Oireachtas Joint and Select Committees

Wednesday, 16 November 2016

Select Committee on the Future of Healthcare

Health Service Reform: Hospital Groups

9:00 am

Mr. Ian Carter:

While it is important or useful to be able to talk to one CHO rather than two or three - this is simple mathematics - the most important piece that is probably missing is not singularity in terms of engagement but the fact that we still do not have an agreed chronic disease pathway and set of objectives for how we move services to the community. While there can be changes in control - there are enough international models that have multiple or senior - the main piece that needs to be moved forward is an agreed pathway for how we manage patients nationally and locally.

In respect of moving funding from the hospitals to the community, 85% of what comes to our hospital is an exacerbation of chronic disease, ergo, in the majority of cases, the treatment should happen at an earlier stage with the hospital being the last bastion as opposed to the first. The key problem is the fact that whether we like it or not, if one is going to build a new house, one must leave the roof on the old house while one builds the new one. If we are going to develop community services capacity capability, we must maintain the existing system. If we just move things in the space of a year, we will automatically have immediate problems. It will take time to develop community services and during that time, we will still need to continue funding the hospital system.

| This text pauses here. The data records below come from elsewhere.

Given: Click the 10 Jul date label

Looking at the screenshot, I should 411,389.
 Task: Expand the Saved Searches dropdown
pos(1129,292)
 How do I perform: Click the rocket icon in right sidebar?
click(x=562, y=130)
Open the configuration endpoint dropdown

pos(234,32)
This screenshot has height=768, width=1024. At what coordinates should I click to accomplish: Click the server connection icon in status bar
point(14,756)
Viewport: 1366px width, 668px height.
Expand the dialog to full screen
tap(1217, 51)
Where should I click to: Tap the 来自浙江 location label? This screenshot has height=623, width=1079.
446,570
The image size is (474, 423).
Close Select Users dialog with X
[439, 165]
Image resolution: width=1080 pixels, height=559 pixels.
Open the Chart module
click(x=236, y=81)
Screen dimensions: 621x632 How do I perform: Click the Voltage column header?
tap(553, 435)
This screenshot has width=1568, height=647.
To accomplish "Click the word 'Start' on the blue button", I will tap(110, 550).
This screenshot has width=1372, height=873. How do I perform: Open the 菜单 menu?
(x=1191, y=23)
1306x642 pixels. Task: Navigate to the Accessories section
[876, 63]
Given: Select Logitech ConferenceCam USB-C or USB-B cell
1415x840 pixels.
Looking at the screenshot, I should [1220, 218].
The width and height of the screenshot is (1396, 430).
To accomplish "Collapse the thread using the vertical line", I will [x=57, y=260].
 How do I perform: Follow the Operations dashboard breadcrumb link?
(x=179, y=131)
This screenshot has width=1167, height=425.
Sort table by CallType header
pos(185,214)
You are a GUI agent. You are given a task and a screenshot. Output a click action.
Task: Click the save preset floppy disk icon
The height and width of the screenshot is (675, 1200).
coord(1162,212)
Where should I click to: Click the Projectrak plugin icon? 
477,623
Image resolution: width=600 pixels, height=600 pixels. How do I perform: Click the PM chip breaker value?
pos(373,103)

Reference was made to private hospitals helping out. Again, the issue is that the majority of patients in our emergency departments are medical patients with acute exacerbation of disease. The majority of the private hospitals are treating elective surgical patients. Therefore, while they are of some use to maintain elective treatment capacity, they are not the main solution. The main thing for our group, specifically, is the ability to successfully discharge patients to the community. As it stands across our group, 151 patients are waiting for community placement. The greatest capacity gain for us in the winter would be the ability to move those patients successfully to the community.

Information technology is another issue. It is well recognised nationally that we have limited isolated poorly developed IT systems. The two key requirements from a hospital dinosaur perspective are the electronic patient record coupled with the national patient identifier. The benefits are significant. There are small isolated models in small isolated hospitals, but we are well behind and we do not have a national scheme either and consequently, our ability to talk across hospitals is further limited.

I was asked a specific question about targets and what I would cut if I did not achieve them. I have no plans to cut services this year. The targets are what we are aiming to achieve. We are comfortable that we will achieve them and there are no plans to cut services at the moment.